Sven Lorenz Sten runs undervaluedshares.com, a subscription service that provides equity research for $49 per year. He has been investing since his teens, worked as a freelance stock‑market journalist, and now travels worldwide to uncover undervalued public‑company opportunities.
Why on‑the‑ground research still matters
Before the internet, annual reports arrived as paper copies and local newspapers listed daily stock prices. To discover hidden listings, investors often flew to the country, collected newspapers, and manually scanned company lists. Although language barriers and differing accounting standards made this difficult, the physical presence gave a clear information advantage—especially in frontier markets where data is scarce.
Even today, certain sectors (e.g., real‑estate) still require site visits. Sten’s recent trip to Egypt illustrates this:
- Egypt is building a new capital east of Cairo, financed by Egyptian, Gulf, and Chinese money.

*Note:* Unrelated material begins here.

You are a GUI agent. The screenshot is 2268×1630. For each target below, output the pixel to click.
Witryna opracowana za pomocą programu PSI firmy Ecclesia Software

- Off‑plan property can be bought for < $500 / m².
- Foreign buyers may obtain 10‑year payment plans in Egyptian pounds.
- Purchases are backed by a government guarantee—if the developer defaults, the state either completes the project or refunds the buyer.
Such details are rarely captured in online databases; they emerge only through conversations with developers, lawyers, and local officials.
Community‑driven idea generation
Sten treats his site as a community. He organizes reader trips (e.g., a 30‑person research tour of Poland) and leverages informal networks to spot opportunities. A notable example:
- A lunch with a New York reader led to an in‑depth analysis of Fiverr, which later surged ≈ 900 %.
He stresses that repeated exposure to diverse viewpoints—ranging from elite tech circles to right‑wing bloggers—helps filter out media echo chambers and uncover contrarian theses (e.g., his recent report on Twitter’s future).
Current investment themes
- Technology across borders – Post‑COVID digital transformation fuels growth in U.S., European, Asian, and emerging‑market tech stocks.
- Tech in emerging markets – Cheap, scalable technologies (mobile data, drones, low‑cost sensors) can multiply productivity in regions like Africa, where large tracts of land are under‑utilized.
- Crisis investing – Periods of political or economic turmoil can create deep discounts on assets that later rebound dramatically.
- Example: A London‑listed Iraqi oil stock bought after the 2003 war rose ≈ 100×.
- Current candidates: Venezuela (market‑based reforms, new sovereign bonds), Argentina (recurrent defaults but active equity market), Ukraine (real‑estate yields 7‑9 % with interest rates falling below 10 %). Specialized funds targeting Ukrainian micro‑niches claim double‑digit yields.
Research workflow
- Local brokerage reports – Most countries have at least one broker publishing company analyses; the challenge is gaining access.
- Original filtering – While Bloomberg terminals can generate cheap‑valuation screens (e.g., lowest price‑to‑book in emerging markets), such lists are widely examined, reducing the chance of undiscovered gems.
- Human validation – Direct interviews with company executives, developers, lawyers, and local analysts provide context that data alone cannot.
- Cross‑checking narratives – By speaking to both pro‑ and anti‑establishment sources, Sten attempts to isolate objective facts from media spin.
Outlook for cities, remote work, and retail
Sten believes the post‑pandemic world will feature a hybrid model:
- Cities retain network effects essential for business development and client acquisition; remote tools (Zoom, video conferences) will supplement but not replace in‑person interaction.
- Countryside living may attract some, but large‑scale migration away from urban centers is unlikely.
- Retail will blend online convenience with experiential physical spaces—high‑touch services (e.g., luxury brand concierges) cannot be fully digitized, and vacant high‑street locations may enable new entrepreneurs to launch brands.
Emerging mobility technologies such as passenger drones could further blur the line between urban and rural accessibility for those who can afford them.
Practical takeaways for individual investors
- Seek on‑the‑ground insights in sectors where local regulation, guarantees, or infrastructure projects are pivotal (e.g., real estate, utilities).
- Diversify across themes: combine high‑growth tech exposure with crisis‑play assets that offer deep discounts.
- Leverage community networks to surface ideas that mainstream data screens miss.
- Assess risk vs. upside: crisis assets can deliver outsized returns (e.g., 100×) but may also take longer to materialize or fail entirely.
- Monitor macro trends (interest rates, political reforms) that can unlock value in distressed markets like Ukraine or Venezuela.
By blending data‑driven screening with field research and diverse human perspectives, investors can uncover undervalued opportunities that remain hidden from purely digital analysis.